Ready (mix), set, go!
The overall business sentiment is very low now and RMC is no exception. Once the infrastructure construction takes off then this industry will do better. In spite of all the odds, future is going to be bright as that we are a developing country.
Established in March 2002, the Ready Mixed Concrete Manufacturers´ Association (RMCMA) is a non-profit industry organisation and one of the leading ready mixed concrete (RMC) producers in India. RMCMA is a registered body under the Registrars of Societies Act 1860 (Bylaw 21) of the Government of Maharashtra..
The vision of RMCMA is to make RMC the preferred building material of choice across India. RMCMA is committed to provide leadership to the RMC industry in India. It advances the interests of the entire RMC industry in India, without sacrificing the interests of end users, designers, specifiers owners, and others. It provides a variety of services to its members in respect of trade, commerce, promotion, education, etc. connected with RMC.

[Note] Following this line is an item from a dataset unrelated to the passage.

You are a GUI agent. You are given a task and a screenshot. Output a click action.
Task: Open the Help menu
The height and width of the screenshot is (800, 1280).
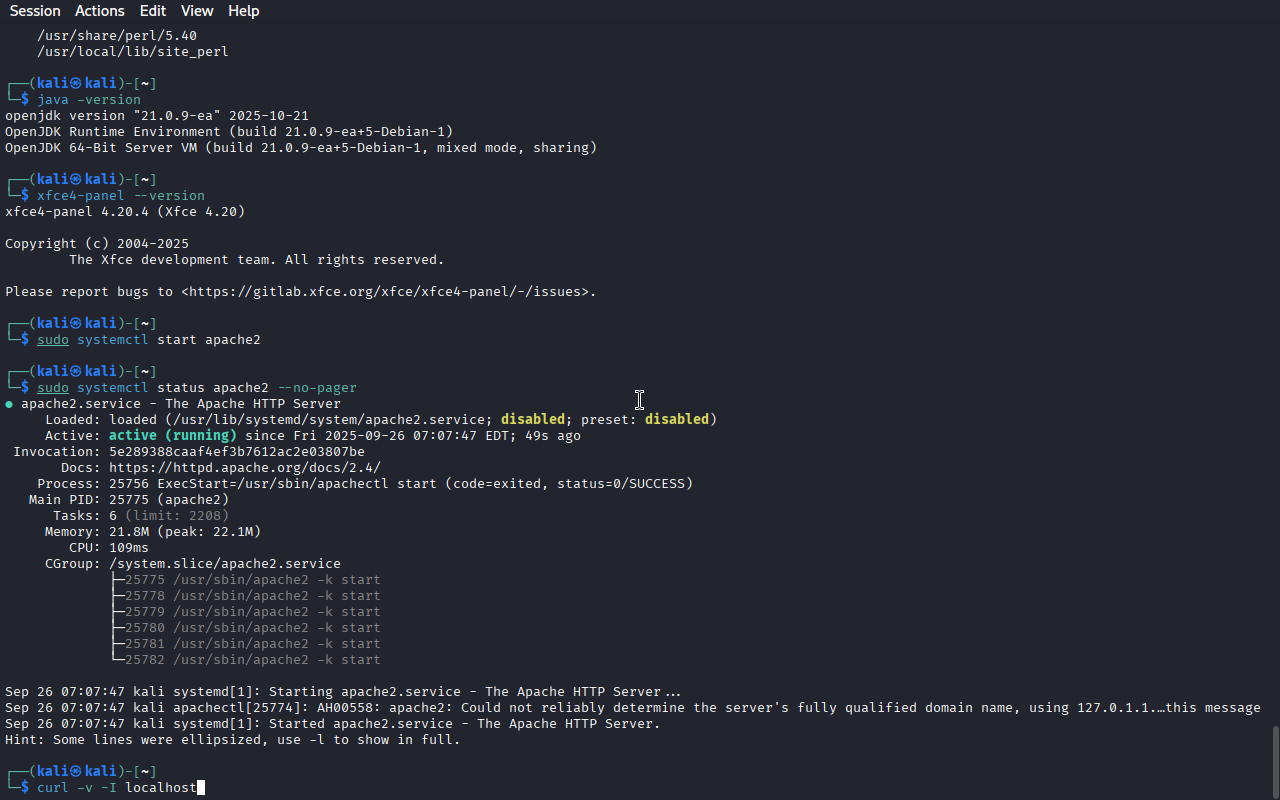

RMCMA will encourage the sustainable development of concrete industry in India and its staff and members would strive to emphasise the fact that concrete is the best environmental-friendly material of construction available today. The organisation would provide latest information on products and services to all its members so that they are able to upgrade their operations continually. It would share the latest developments in concrete technology with its members and the customers of RMC. RMCMA would strive to expand the market for RMC in India. It would endeavour to bring a large majority of RMC manufactures under its fold so that a strong combined voice of the industry can be used to find meaningful solutions on various issues hindering the healthy growth of the industry.
About Quality Council of India
The Quality Council of India (QCI) was set up in 1997 jointly by the Government of India and the Indian Industry represented by the three premier industry associations, i.e., Associated Chambers of Commerce and Industry of India (ASSOCHAM), Confederation of Indian Industry (CII) and Federation of Indian Chambers of Commerce and Industry (FICCI) to establish and operate national accreditation structure and promote quality through National Quality Campaign. The Department of Industrial Policy & Promotion, Ministry of Commerce & Industry, is the nodal ministry for QCI.
Structure of QCI
The society is governed by a council comprising of 38 members, and has an equal representation of government, industry and other stakeholders. The council is the apex level body responsible for formulating the strategy, general policy, constitution and monitoring of various components of QCI including the accreditation boards with objective to ensure transparent and credible accreditation system. The council through a governing body monitors the progress of activities and appeal mechanisms set by the respective boards. QCI functions through the executive bodies (boards/committees) that implement the strategy, policy and operational guidance set by the QCI with a view to achieve international acceptance and recognition of various programmes offered by the boards. Each Board has a Chairman nominated by the Chairman, QCI and comprises of representatives volunteer group of stakeholders who guide and monitor the activities and progress of the respective boards.
NABL continues to be a separate legal entity. NABL is also registered as a Society under the Societies Registration Act XXI of 1860. Each Board offers services that are needed by the market place and also those services that have been specifically designed for certain Ministries and government departments. Each Board is expected to be financially viable and also contribute to the quality promotion efforts of QCI.